As nurse managers work, they can secretly observe room turnovers, Smith says. “I don’t just stand there with a clipboard and say, ‘Ready, go,’” she says. “I do a secret shopper observation.”
Infection prevention and best practices in cleaning and disinfecting are continual quality improvement projects. “Every year, when I write my infection control plan, it’s a hot button. My staff knows it’s always going to be this way,” Smith explains. “When working in a procedure room where we are dealing with infectious fluids, we have to be mindful and be committed as staff and administration.”
• Make changes as needed. Quality improvement processes need to be evaluated continuously and changed when necessary.
For example, Smith’s center was using a product with a long dwell time. Employees were not keeping the surface wet for as long as the instructions advised. “They didn’t know they had to keep it wet for five minutes,” she says. “We knew that long dwell time wouldn’t work when we were turning over rooms as soon as possible.”
The solution was to change the wipe to wetter products with far shorter dwell times. But even this change took time to perfect. Leaders found that one-minute wipes were hard on some material and incompatible with the equipment, Smith recalls.
“We had to switch to something less caustic to equipment in the room,” she says. “Now, we’re using a two-minute prep, but have bigger wipes that are wetter and cover the surface better.”
This change is monitored and reviewed continuously. “We make it part of our yearly compliance when we do our annual education,” Smith says.
Another process change involved the endoscopy cart. Previously, the focus was on cleaning the dirty endoscopy cart. This has changed. Now, the surgery center’s focus is on looking at the room holistically for cleaning and decontamination. “If you have a dirty door handle and no one wiped it, and you touch it before going to a patient, the potential for infection is high,” Smith explains. “We know better and can do better, and that’s what we did.”
Changes often require more resources. In The Endoscopy Center’s case, this meant administrators added another tech to allow more time for scope cleaning and to streamline the process. The center added more work to scope cleaning, which includes a channel check, extra checks and balances, and increasing scope cleaning time. “We separated the tasks,” Smith says. “Instead of [putting the cleaning] all on the technician, it’s split between the nurse and tech.”

What is expected ▸
Using the infection prevention text, answer these:
(a) How long did staff need to keep surfaces wet with the original long-dwell product?
(b) How long is the prep with the wipes now in use?
(c) Instead of the technician alone, who now shares the scope cleaning?
Answer from the infection prevention text alone.

Given information ▸
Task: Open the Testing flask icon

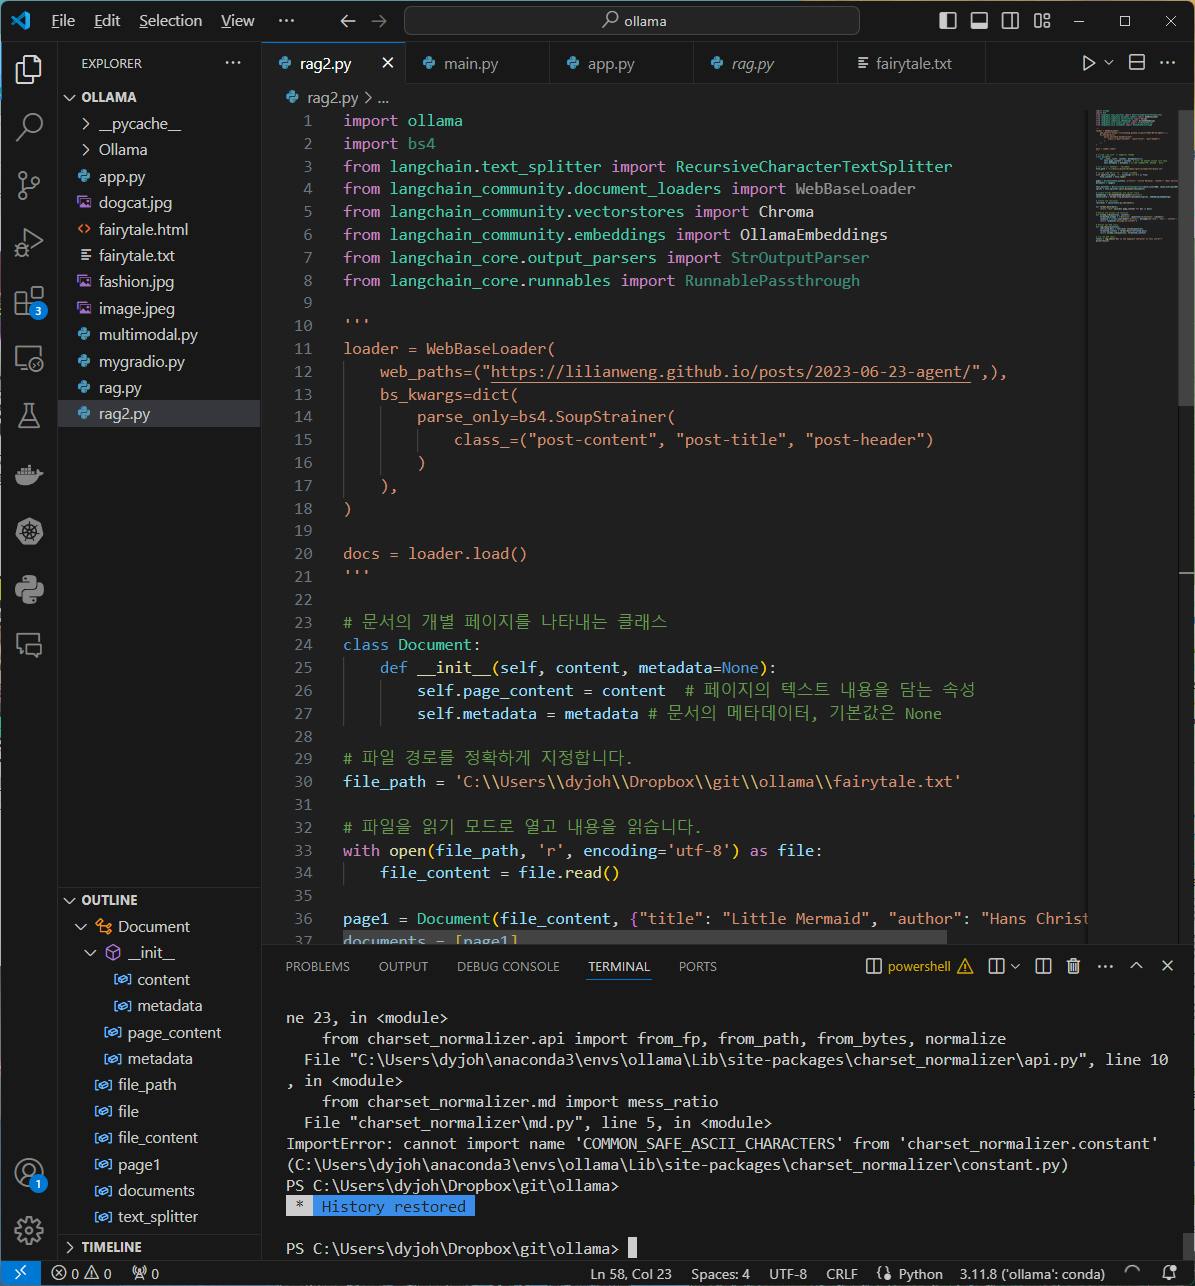Action: coord(29,416)

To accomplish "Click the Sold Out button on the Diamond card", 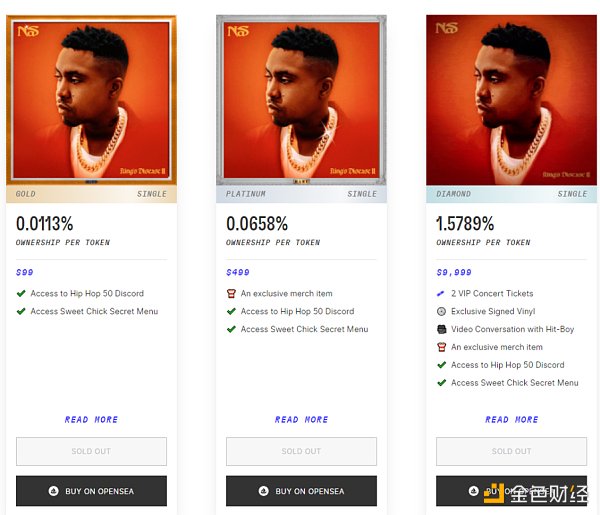I will point(511,451).
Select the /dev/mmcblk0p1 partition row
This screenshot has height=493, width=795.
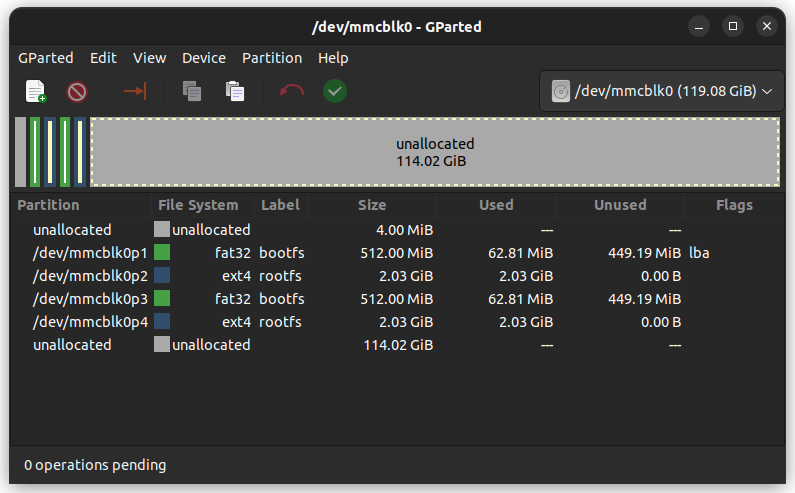pos(90,253)
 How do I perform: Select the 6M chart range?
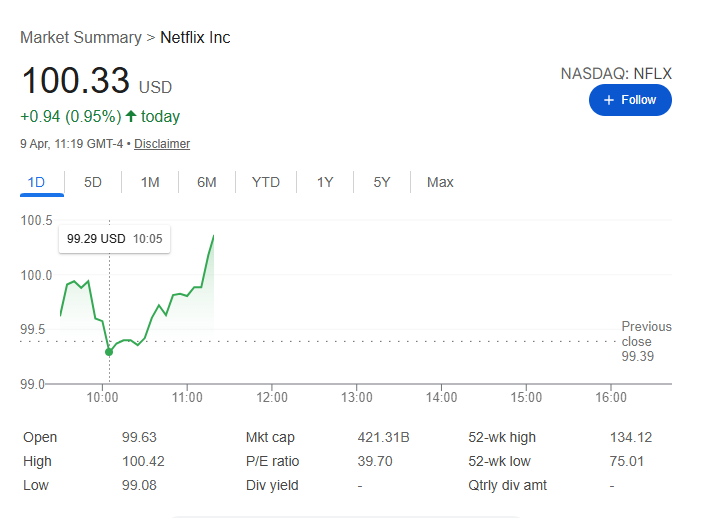(206, 183)
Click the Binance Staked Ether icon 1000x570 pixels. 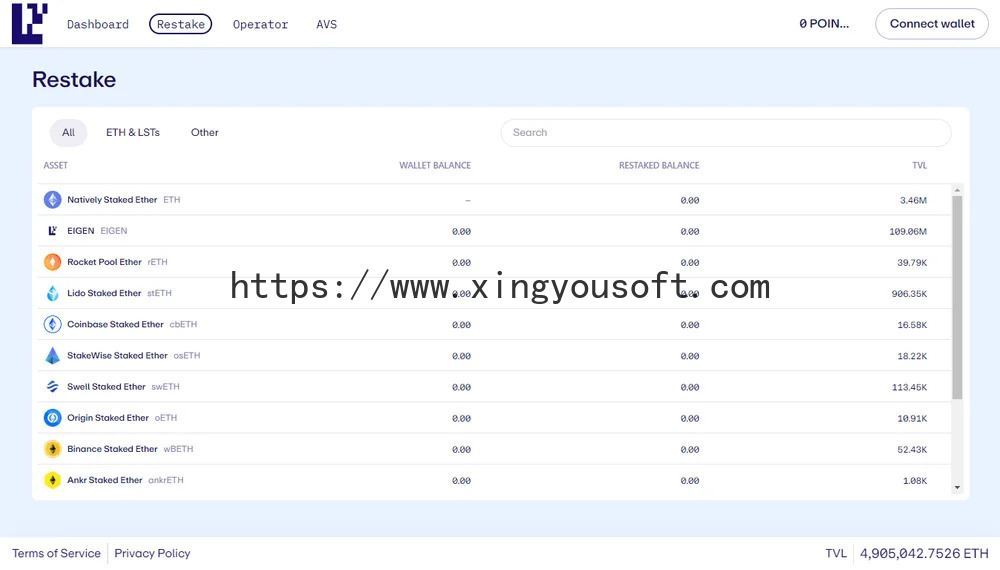click(x=52, y=449)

Exercise result ▸
(a) Five minutes.
(b) Two minutes.
(c) The nurse and the tech.